Chinese Cos

I have invested in several:
Sina did ok - made a modest profit
Guangshen Railroad made 15%
China Fire & Sec Gp lost 10%
AOB American Oriental Bioengineering lost my shirt while I was buying they had more cash on the B/S than the market cap but they were a fraud.
CCSC Country Style Cooking Co They used our money to grow the business over a few yrs while showing modest losses (for accounting purposes) then the founders decided to force a buyback of our shares at a very low price, I lost.
I have not bought a China stock since and plan to stay out of China with my money.

7 Likes

John - sounds exactly where the risks are and the major profits aren’t.

I got caught in one fraud situation - China Media Express. I lost money on a mining company where there was no fraud but assets licenses were just removed by local government and was underwater when a 2 companies went private below my purchase price. I’m underwater on a couple of smaller earlier investments that are coming around. After that I pretty much stayed clear of small company investments and stuck to major corps.

I made major money via US and HK listed Chinese companies - most notably on:
TAL Education
Ali Baba
Net Ease
Noah
Ping An (via HK)
Tencent (via HK)
C-Trip
Kingdee (via HK)
Sunevision (via HK)
Yangtze Optical Fiber and Cable (via HK)
NetDragon (via HK)
YY

…and when I say I made money I mean minimum of 40% and many multi bagging up to 244% for C-Trip and 539% for TAL - most of which I have held for multi year periods.

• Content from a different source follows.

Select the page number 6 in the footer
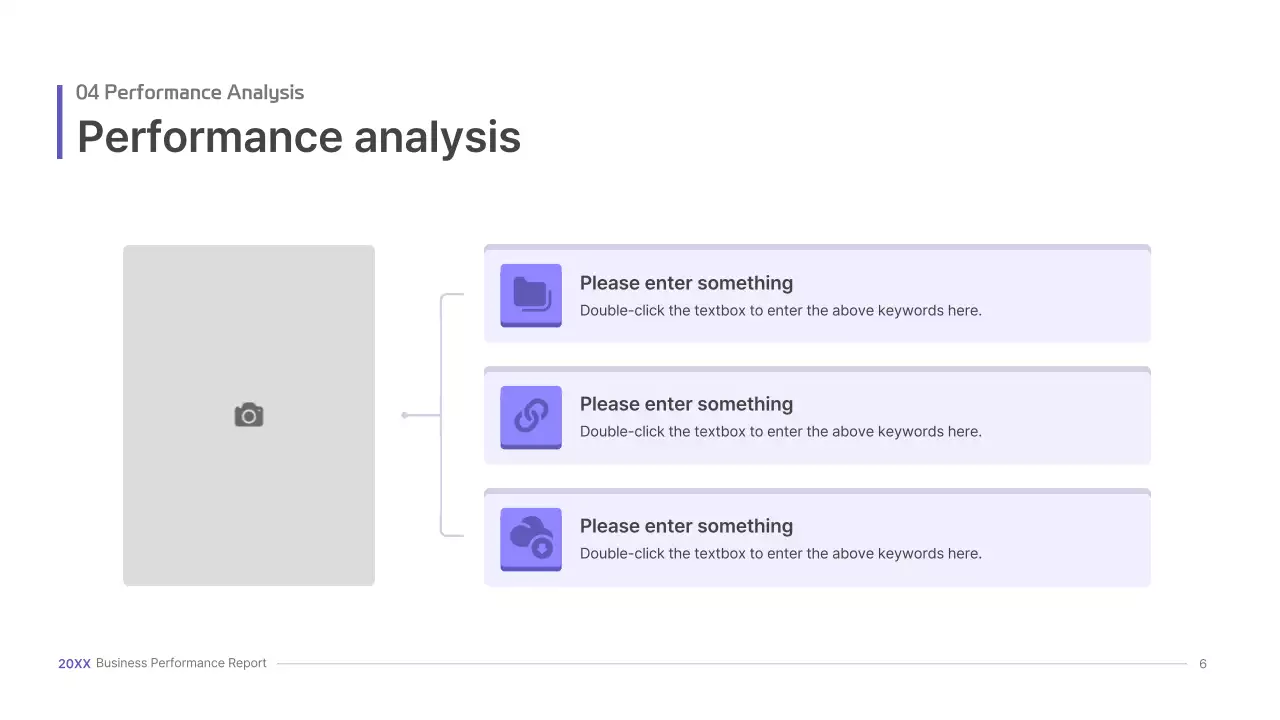tap(1203, 664)
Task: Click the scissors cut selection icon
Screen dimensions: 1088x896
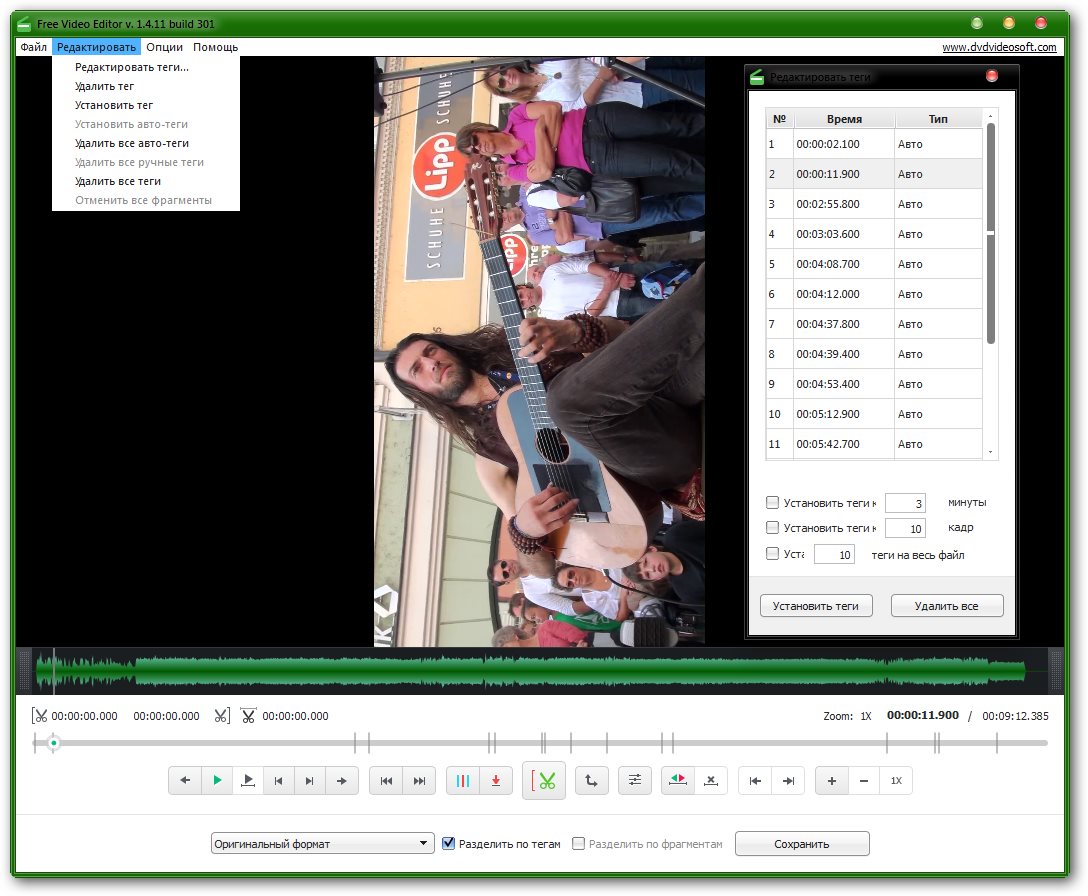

I find it interesting when folks say - there are too many good opportunities in the US for me to want to invest in China, (leaving aside that China’s internationalisation and emergence is the secular investment opportunity of a generation), when - and I haven’t checked the numbers but I would think over 90% of all the Fortune 500 companies out there ARE willing to and investing in China from an affiliate operations perspective. Corporate America does not share the view that there is too much opportunity in the US to want to get involved in China and the US companies we are buying into have China involvement so indirectly we are actually buying a slice of China despite the preclusion otherwise.

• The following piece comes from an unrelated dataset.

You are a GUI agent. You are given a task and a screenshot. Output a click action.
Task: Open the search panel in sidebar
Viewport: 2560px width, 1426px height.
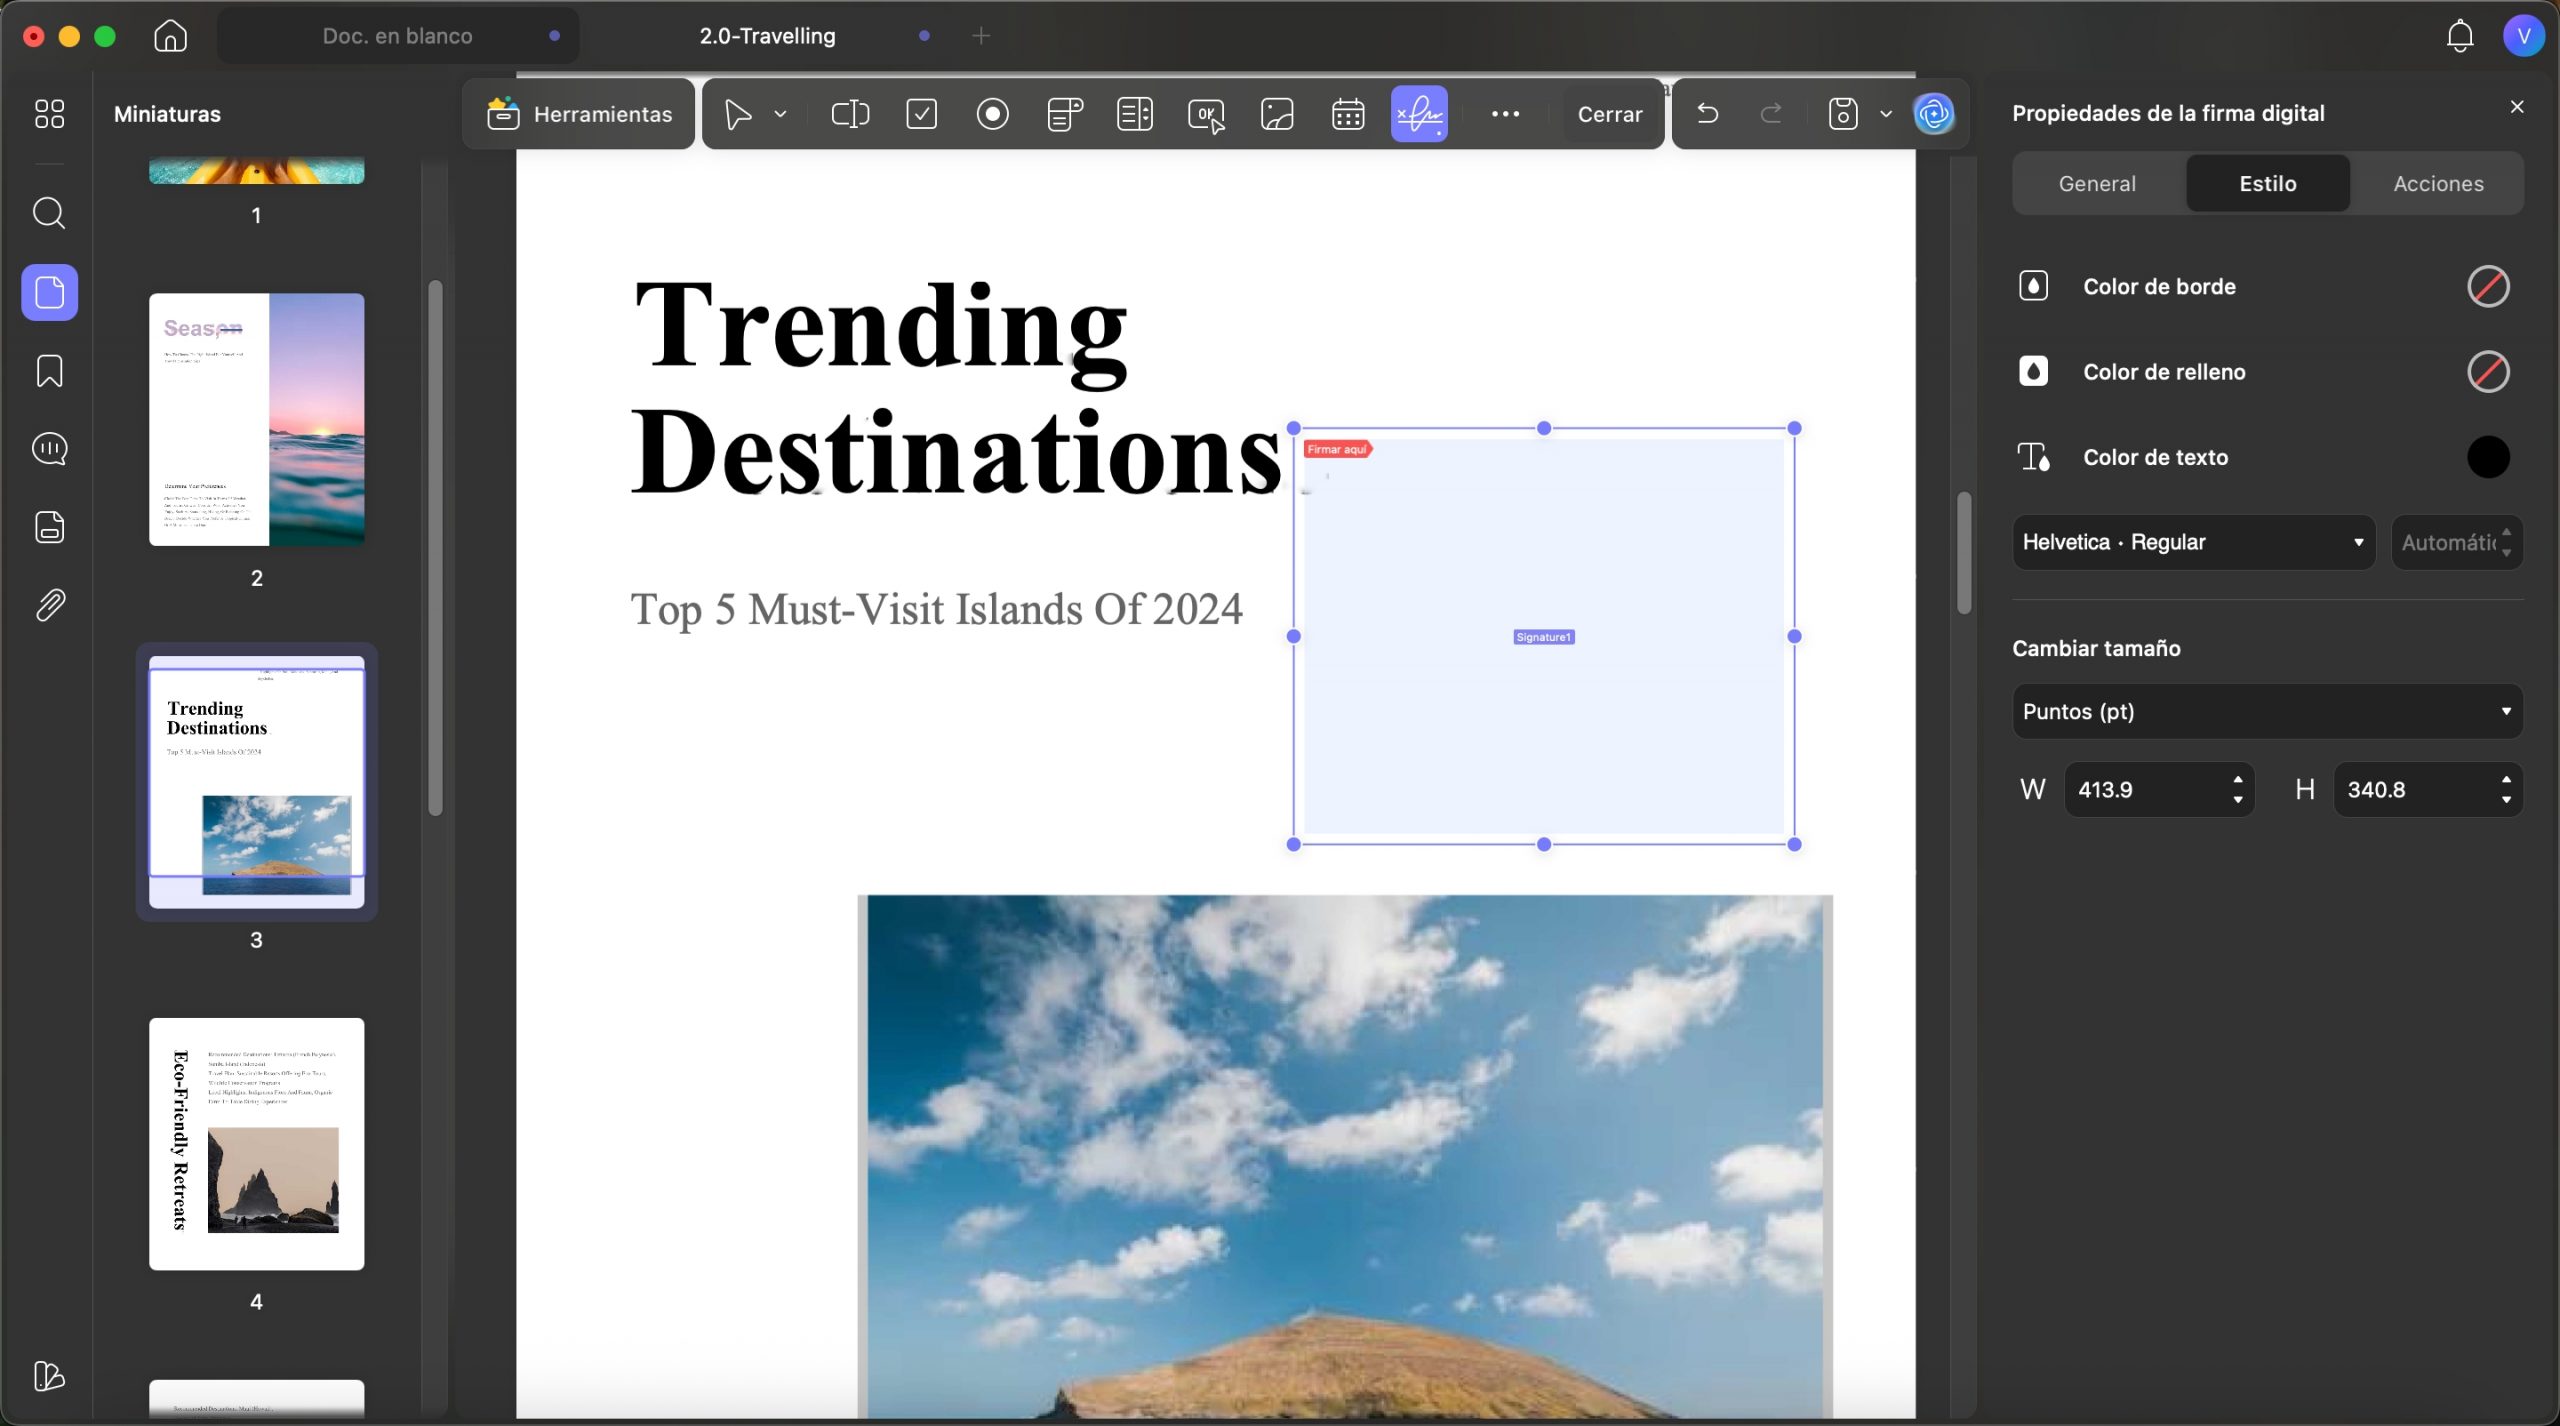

I get and accept the reluctance however - just for the sake of perspective, it is a minority (in terms of money flow) held view when the corporate world invests there and almost every money manager on the planet operates a China fund of some sort.

Ant

11 Likes

A pretty big chunk of my gains in Apple are attributable to China.

Baozun has been interesting for me so far. I have a position of shares and have traded some options as well…probably should have sold as of getting to a 400% gain for the Oct $30 calls that I had bought. Also should have cashed out some JD.com gains at about the same time, but market timing is extremely difficult and requires a lot of luck. The MOMO calls that I bought have done terribly, of course, and are basically total losses with its share price decline of the past 6 weeks or so.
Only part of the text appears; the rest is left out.